> Brief a
In the records, copy out verbatim everything from the line with "Where should I click to: Clear" to the line with "Looking at the screenshot, I should coord(63,82).", both lines included.

> Quoted text
'''
Basic Terms
==============

* normalization 
    * scale values into [0,1] 
* standardization 
    * mean 0 std 1
* inductive bias 
    * certain assumptions the model makes like "the decision boundary is linear"
* Entropy 
    measures expected amount of information (in bits) needed to represent an event. 
    For example, the result of flipping a fair coin can be encoded with a single bit (i.e. -log_2 (0.50)).
    We only expect to do this 50% of the time, so the entropy of this event would be -log_2 (0.50) * 0.50
    AKA the average amount of bits needed to encode the info.
* Information gain 
    Expected reduction in entropy caused by partitioning on an attribute, a, which could be "weather"

    High gain means high reduction in entropy 
    
    .. math::

        Gain (data, a) = \text{Entropy(data}) - \sum_{\text{v = for each value of a}}^{} \frac{\text{size of v}}{\text{size of data}} * \text{Entropy(v)}

* representation learning
    Learning allgos that automatically learn useful feature representations

* Accuracy 
    (tp + tn) / (tp + tn + fp + fn)

* precision 
    % of predicted positives that are actually positive 

* recall 
    % of actual positives predicted to be positive

* F-score 
    weighted harmonic mean of precision, recall 

    .. math::

        \frac{1}
        {(a)*\frac{1}{P} + (1-a)*\frac{1}{R}}

* F1-score 
    a = 0.5

* bias 
    Set of possible models with your configuration

* k-fold cross validation for hyperparam selection 
    for each hyperparam combo, do k-fold cross val and get avg error to find which is best

* the error can be decomposed into [estimation error] and (approximation) error. Error(f) = [error(f) - minposserror] + (minposserror)


Excercises
-------------
* Derive entropy, information gain, compute on sample data
* Derive F1
'''
> Records for the exercise
'''
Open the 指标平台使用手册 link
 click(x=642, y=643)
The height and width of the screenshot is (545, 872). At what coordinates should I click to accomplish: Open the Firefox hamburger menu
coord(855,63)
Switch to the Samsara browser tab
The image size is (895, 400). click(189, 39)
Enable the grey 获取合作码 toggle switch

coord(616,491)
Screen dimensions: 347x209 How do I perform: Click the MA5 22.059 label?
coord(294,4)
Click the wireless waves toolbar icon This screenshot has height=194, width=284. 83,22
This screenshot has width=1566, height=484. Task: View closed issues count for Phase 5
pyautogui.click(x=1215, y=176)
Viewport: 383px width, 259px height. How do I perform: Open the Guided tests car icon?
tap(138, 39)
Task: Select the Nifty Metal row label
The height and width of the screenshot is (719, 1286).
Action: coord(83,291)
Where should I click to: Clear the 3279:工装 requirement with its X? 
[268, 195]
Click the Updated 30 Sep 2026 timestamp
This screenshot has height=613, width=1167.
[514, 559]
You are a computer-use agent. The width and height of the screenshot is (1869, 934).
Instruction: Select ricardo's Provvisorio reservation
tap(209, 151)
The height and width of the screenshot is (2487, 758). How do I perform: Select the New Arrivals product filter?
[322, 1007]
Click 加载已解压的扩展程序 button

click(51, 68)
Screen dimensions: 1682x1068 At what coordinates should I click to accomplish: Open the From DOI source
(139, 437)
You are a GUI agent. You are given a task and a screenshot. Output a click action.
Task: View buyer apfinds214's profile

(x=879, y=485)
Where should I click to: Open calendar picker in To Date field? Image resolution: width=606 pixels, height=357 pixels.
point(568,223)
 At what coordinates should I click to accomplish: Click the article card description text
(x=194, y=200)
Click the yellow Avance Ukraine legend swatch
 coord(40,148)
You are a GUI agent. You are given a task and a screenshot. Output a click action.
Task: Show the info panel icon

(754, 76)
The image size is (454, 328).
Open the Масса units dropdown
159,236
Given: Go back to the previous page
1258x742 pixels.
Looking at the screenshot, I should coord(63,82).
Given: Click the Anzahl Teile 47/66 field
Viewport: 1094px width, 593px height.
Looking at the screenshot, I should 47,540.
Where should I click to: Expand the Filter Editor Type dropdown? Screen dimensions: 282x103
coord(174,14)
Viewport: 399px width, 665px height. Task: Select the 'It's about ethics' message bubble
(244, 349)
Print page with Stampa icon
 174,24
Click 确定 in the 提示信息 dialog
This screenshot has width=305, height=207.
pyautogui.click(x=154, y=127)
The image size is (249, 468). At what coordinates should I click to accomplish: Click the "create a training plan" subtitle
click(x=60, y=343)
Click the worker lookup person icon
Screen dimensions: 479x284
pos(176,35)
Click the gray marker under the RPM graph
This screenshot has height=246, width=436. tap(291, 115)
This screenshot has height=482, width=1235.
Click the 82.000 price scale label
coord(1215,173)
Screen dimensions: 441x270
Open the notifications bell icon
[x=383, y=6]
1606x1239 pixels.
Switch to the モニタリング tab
'''
> Brief b
Using the machine learning terms notes, answer each question on its own line:
(i) What mean and standard deviation does standardization produce?
(ii) What value of a gives the F1-score?
(iii) What formula is given for accuracy?

> Complete answer a
Where should I click to: Clear the 3279:工装 requirement with its X? 
[268, 195]
Click the Updated 30 Sep 2026 timestamp
This screenshot has height=613, width=1167.
[514, 559]
You are a computer-use agent. The width and height of the screenshot is (1869, 934).
Instruction: Select ricardo's Provvisorio reservation
tap(209, 151)
The height and width of the screenshot is (2487, 758). How do I perform: Select the New Arrivals product filter?
[322, 1007]
Click 加载已解压的扩展程序 button

click(51, 68)
Screen dimensions: 1682x1068 At what coordinates should I click to accomplish: Open the From DOI source
(139, 437)
You are a GUI agent. You are given a task and a screenshot. Output a click action.
Task: View buyer apfinds214's profile

(x=879, y=485)
Where should I click to: Open calendar picker in To Date field? Image resolution: width=606 pixels, height=357 pixels.
point(568,223)
 At what coordinates should I click to accomplish: Click the article card description text
(x=194, y=200)
Click the yellow Avance Ukraine legend swatch
 coord(40,148)
You are a GUI agent. You are given a task and a screenshot. Output a click action.
Task: Show the info panel icon

(754, 76)
The image size is (454, 328).
Open the Масса units dropdown
159,236
Given: Go back to the previous page
1258x742 pixels.
Looking at the screenshot, I should coord(63,82).

> Complete answer b
(i) Mean 0, std 1.
(ii) a = 0.5
(iii) (tp + tn) / (tp + tn + fp + fn)